The RPNYC has partnered with Tunui a te Ika Outrigger Canoe Club, Canoe and Kayak, Wild Winds and the Wellington Windsurfing Association to provide specialist instruction in the different water sports. During the two hour instruction children are also taught basic water safety skills, wind awareness and other skills generic to different ocean water sports. This gave children the opportunity of on-going participation with any of the water sport clubs, says Matthew.

However just travelling to Wellington City and going out on the water is a new experience for some children. Principal of Russell School, Sose Annandale says the programme is of immense benefit for the children from the Porirua school.

“This is a really special trip that is reserved for the final push in the development of our leaders here at Russell School. From here they go out into the big world of intermediate and beyond hopefully to return one day full of pride for their community and the learning journey they began at Russell.

“The challenge of such sports for the children when they are out of their comfort zone gives them a huge sense of 'conquering' their inner fear and in turn enables the thought, trigger or message that they 'can do anything',” she says.

Sose adds that Pasifika children are over represented in water sport mishaps through drowning and poor safety practises on the water. “So safety messages on the boat such as the purpose of the life jacket are powerful messages.”

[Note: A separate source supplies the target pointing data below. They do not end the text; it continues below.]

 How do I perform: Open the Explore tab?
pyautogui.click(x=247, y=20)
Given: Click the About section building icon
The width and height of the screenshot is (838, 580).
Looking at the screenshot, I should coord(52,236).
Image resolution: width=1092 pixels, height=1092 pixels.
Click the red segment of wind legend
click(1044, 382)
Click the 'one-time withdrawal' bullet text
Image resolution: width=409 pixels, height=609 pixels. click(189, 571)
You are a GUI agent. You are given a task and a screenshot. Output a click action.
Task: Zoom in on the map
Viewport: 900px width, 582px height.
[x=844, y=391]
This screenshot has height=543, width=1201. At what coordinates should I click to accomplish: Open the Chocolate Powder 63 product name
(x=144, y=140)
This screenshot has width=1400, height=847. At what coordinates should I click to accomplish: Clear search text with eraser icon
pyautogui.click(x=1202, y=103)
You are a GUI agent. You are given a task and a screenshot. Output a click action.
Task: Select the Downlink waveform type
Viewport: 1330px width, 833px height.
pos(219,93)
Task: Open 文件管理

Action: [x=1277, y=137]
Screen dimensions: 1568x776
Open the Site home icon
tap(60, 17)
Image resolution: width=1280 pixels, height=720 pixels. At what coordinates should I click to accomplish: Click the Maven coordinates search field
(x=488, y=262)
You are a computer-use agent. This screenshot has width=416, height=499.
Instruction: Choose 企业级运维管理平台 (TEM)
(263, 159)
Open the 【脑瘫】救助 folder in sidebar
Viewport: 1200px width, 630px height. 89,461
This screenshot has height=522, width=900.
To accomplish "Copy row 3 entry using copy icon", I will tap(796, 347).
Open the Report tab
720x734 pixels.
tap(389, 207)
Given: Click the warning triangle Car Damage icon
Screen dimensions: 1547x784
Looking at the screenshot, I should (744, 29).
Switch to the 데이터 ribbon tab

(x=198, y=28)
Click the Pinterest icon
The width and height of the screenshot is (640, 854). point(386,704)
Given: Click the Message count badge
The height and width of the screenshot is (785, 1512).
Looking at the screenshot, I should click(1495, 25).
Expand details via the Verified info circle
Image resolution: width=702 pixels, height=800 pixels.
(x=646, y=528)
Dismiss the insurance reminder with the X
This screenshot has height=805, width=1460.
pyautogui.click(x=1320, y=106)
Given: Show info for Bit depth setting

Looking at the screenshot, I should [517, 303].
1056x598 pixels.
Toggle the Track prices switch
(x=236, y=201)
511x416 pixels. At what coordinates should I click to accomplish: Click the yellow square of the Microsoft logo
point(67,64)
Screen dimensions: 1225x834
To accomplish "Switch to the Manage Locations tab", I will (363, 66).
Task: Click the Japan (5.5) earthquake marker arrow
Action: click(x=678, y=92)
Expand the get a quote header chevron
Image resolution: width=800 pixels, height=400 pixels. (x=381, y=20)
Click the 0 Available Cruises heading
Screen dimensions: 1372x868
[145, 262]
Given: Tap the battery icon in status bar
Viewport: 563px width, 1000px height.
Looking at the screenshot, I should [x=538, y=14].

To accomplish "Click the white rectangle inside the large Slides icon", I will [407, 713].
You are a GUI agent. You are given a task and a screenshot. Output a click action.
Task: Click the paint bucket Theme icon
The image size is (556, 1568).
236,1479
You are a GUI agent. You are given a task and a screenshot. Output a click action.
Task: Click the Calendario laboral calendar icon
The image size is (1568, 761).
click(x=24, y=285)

KiwiSport Manager Peter Woodman-Aldridge agrees. He says the ocean water sports programme has a secondary aim. “Because of our location Sport Wellington sees water safety as a life skill. We emphasise any water-based sports provide water safety skills as well as instruction in the sport. This ties in with our programme Learn to Swim which has taught water skills to thousands of children throughout the Wellington region since 2010.”

KiwiSport aims to increase the number of school-aged children having the opportunity and participating in sports. Through Sport Wellington KiwiSport has invested $2.2 million during the past three years in community-led programmes, enabling more than 109,000 children to participate in sport across the greater Wellington region.